- 作業指示
クイドネット・エナジーに関する記事のうち、「この記事の3つのポイント」から「にもたらせると期待している。」までのすべてを、「スタートアップ企業」を「新興企業」に変更したうえで書き出してください。

米国の新興企業であるクイドネットは、地下に加圧水を蓄えることで、エネルギーを数カ月間貯蔵できることを示した。エネルギー変換効率はリチウムイオン電池に劣るが、コスト競争力を持てれば送電網向けの有用な電力貯蔵手段になる可能性がある。 by Casey Crownhart2025.08.04

この記事の3つのポイント
  1. クイドネット・エナジーが地下圧送水による6カ月エネルギー貯蔵テストを完了した
  2. 同社が35メガワット時の放電に成功し自己放電なしを実現した
  3. 2026年初頭に公益事業との共同施設が稼働開始予定である
summarized by Claude 3

米国テキサス州を拠点とするスタートアップ企業、クイドネット・エナジー(Quidnet Energy)は、水を地下に圧送することで最大6か月間エネルギーを貯蔵できることを示す実証試験を完了した。

水を使って電気を貯蔵することは新しい概念ではない。揚水発電による貯蔵は1世紀以上にわたって利用されてきた。しかし同社は、この技術に独自の工夫を加えることで、安価で長期のエネルギー貯蔵を新たな地域にもたらせると期待している。

従来の揚水発電施設では、電動ポンプで水を高所にある自然または人工の貯水池へ送り込み、電力が必要になった際には水を放出、落下させてタービンを回すことで発電する。一方、クイッドネットの方式では、水を不透水性の岩盤へと圧送し、圧力をかけた状態で貯留。放出時に自然に上昇させて発電に利用する。「上下逆さまの揚水発電のようなものです」と最高経営責任者(CEO)のジョー・ジョウは言う。

クイドネットは2024年後半に6カ月間の技術試験を開始し、システムに圧力をかけて運用した。2025年6月には、井戸から35メガワット時のエネルギーを放放出することに成功。自己放電は事実上なく、エネルギーの損失はほとんどなかったという。

- 提供情報
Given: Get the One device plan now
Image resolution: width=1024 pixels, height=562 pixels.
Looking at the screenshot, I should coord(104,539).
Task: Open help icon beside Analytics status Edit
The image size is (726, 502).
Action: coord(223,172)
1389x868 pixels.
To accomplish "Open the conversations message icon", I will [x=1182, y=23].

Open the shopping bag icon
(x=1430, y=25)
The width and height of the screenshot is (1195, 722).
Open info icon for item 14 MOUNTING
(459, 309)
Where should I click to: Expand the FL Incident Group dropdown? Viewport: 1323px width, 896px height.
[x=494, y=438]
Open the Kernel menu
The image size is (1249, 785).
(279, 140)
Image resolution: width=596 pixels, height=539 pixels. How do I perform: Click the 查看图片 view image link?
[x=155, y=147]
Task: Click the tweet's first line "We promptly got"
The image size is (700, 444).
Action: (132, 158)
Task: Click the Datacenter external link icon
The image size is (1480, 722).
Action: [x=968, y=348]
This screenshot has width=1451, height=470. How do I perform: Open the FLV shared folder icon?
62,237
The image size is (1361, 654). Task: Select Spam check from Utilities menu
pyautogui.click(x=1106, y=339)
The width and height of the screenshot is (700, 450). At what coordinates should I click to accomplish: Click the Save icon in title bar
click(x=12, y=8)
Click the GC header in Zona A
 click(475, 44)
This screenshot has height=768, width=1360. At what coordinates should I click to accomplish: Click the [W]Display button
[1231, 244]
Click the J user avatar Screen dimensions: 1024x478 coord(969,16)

- 出力内容
この記事の3つのポイント
  1. クイドネット・エナジーが地下圧送水による6カ月エネルギー貯蔵テストを完了した
  2. 同社が35メガワット時の放電に成功し自己放電なしを実現した
  3. 2026年初頭に公益事業との共同施設が稼働開始予定である
summarized by Claude 3

米国テキサス州を拠点とする新興企業、クイドネット・エナジー(Quidnet Energy)は、水を地下に圧送することで最大6か月間エネルギーを貯蔵できることを示す実証試験を完了した。

水を使って電気を貯蔵することは新しい概念ではない。揚水発電による貯蔵は1世紀以上にわたって利用されてきた。しかし同社は、この技術に独自の工夫を加えることで、安価で長期のエネルギー貯蔵を新たな地域にもたらせると期待している。